1979 yılında Bursa’da üretilen sebzeler şunlardır (ton olarak): Lahana (24.097), enginar (2.988), kereviz (1.513), marul (2.138), ıspanak (5.958), pırasa (14.550), kabak (9.955), hıyar (38.835), patlıcan (18.130), domates (592.710), biber (29.480), fasulye (22.070), bakla (2.805), bezelye (2.951), barbunya (5.932), karnabahar (2.230), kavun (30.810), karpuz (115.740).
İlde doğa koşulları gerek tarım, gerekse hayvancılığın gelişmesi için bütün imkânları sağlamıştır. Küçük ve büyükbaş hayvancılığın yanı sıra ipekböcekçiliği de çok eski yıllardan beri sürdürülen bir uğraştır.
Ilık iklimin getirdiği doğal zenginlikler, ulaşım imkânları, tarım teknolojisinin gelişmişliği, hayvancılığı geliştiren etkenlerdir. Bursa’da hayvancılık denince akla merinos koyunları gelir. Karacabey Harası’nın bu alandaki ıslah ve üretimi geliştirme çalışmalarının payı büyüktür. Karacabey, merkez ilçe, Yenişehir, Mustafakemalpaşa yöresinde yetiştirilen merinos koyunu sayısı 1981 yılında 170.000’i aşmıştır. İlde genel olarak koyun sayısı 1981 yılında 570.000’e ulaşmıştı. Dağlık kesimlerde kıl keçisi yetiştirilmekteyse de son yıllarda bu hayvan türünün sayısının gittikçe düştüğü gözlenmiştir.
Sığır yetiştiriciliğine de gittikçe daha çok önem verilmektedir. 1951 yılında 150-160.000 civarında olan sığır sayısı 1980’den sonra 168.000’i geçmiştir. Karacabey Harası’nda bu konuda yapılan çalışmalar sonucunda; yöreye en verimli ve en uyumlu cins olan Montofon cinsi inek besiciliği büyük ölçüde gelişmiştir.
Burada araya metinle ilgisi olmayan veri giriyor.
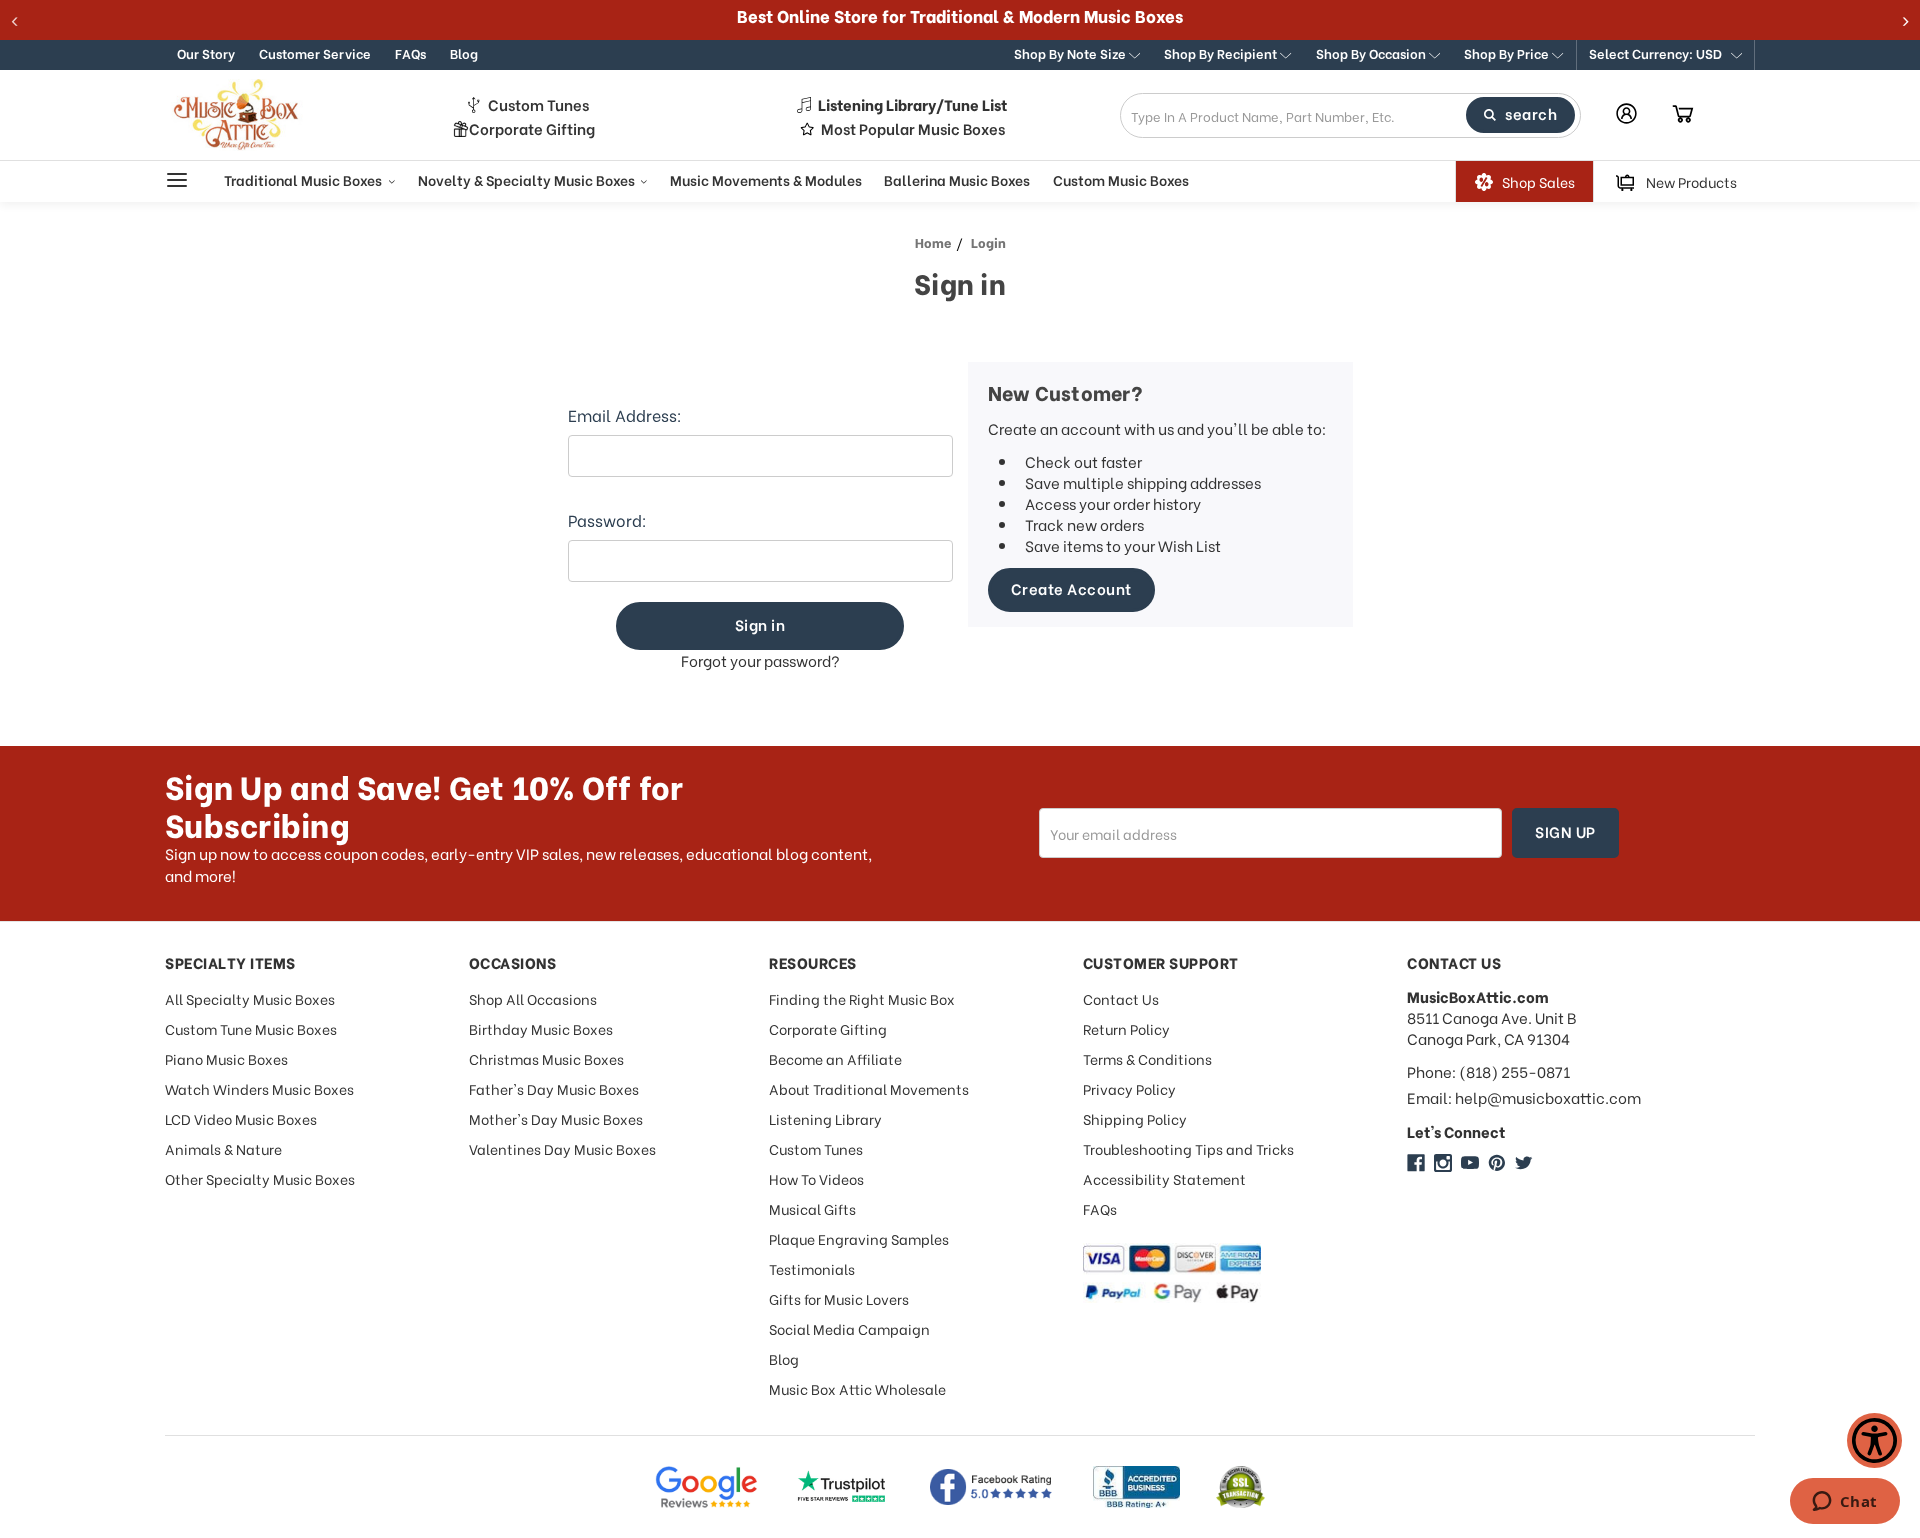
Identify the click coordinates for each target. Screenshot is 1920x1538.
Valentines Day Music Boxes (562, 1148)
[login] (1626, 113)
Kümes hayvancılığı da son yıllarda çok ilerlemiştir. 1960’ta 540.000 civarında olan tavuk sayısı 1981 yılında 3.000.000’a ulaşmıştır.
Bunların dışında arıcılık, tatlı su balıkçılığı ile Karacabey Harası’nda at ırkının ıslahı çalışmaları başarıyla sürdürülmektedir. Dut ağaçlarının fazla oluşu nedeniyle ilde ipekböcekçiliği büyük gelişme göstermiştir. 50 köy ipekböcekçiliği ile uğraşır. Başka bir deyişle yurdumuzda ipekböcekçiliği yapan 60.370 ailenin 18.855’i Bursa’da yaşar. Bu arada, alabalık ve aynalı sazan balığı üretilir. 1983 yılında 278 ton alabalık üretilmiştir.
SANAYİ VE MADENCİLİK
Bursa, endüstri alanında ülkemizin önde gelen illerindendir. Türkiye genelinin imalat endüstrisindeki geliri içinde Bursa’nın payı % 4’ün üzerindedir. İl 1960’lı yıllara gelinceye kadar daha çok dokuma sanayii yönünde gelişmeler göstermişti. 1960’lı yıllarda sanayi yönünden önemli ilerlemeler gösterdi. Otomobil fabrikaları, bunların yan ürünlerini sağlayan tesisler, konserve, meyve suyu fabrikaları, sentetik iplik üreten kuruluşlarla, entegre dokuma fabrikaları kuruldu.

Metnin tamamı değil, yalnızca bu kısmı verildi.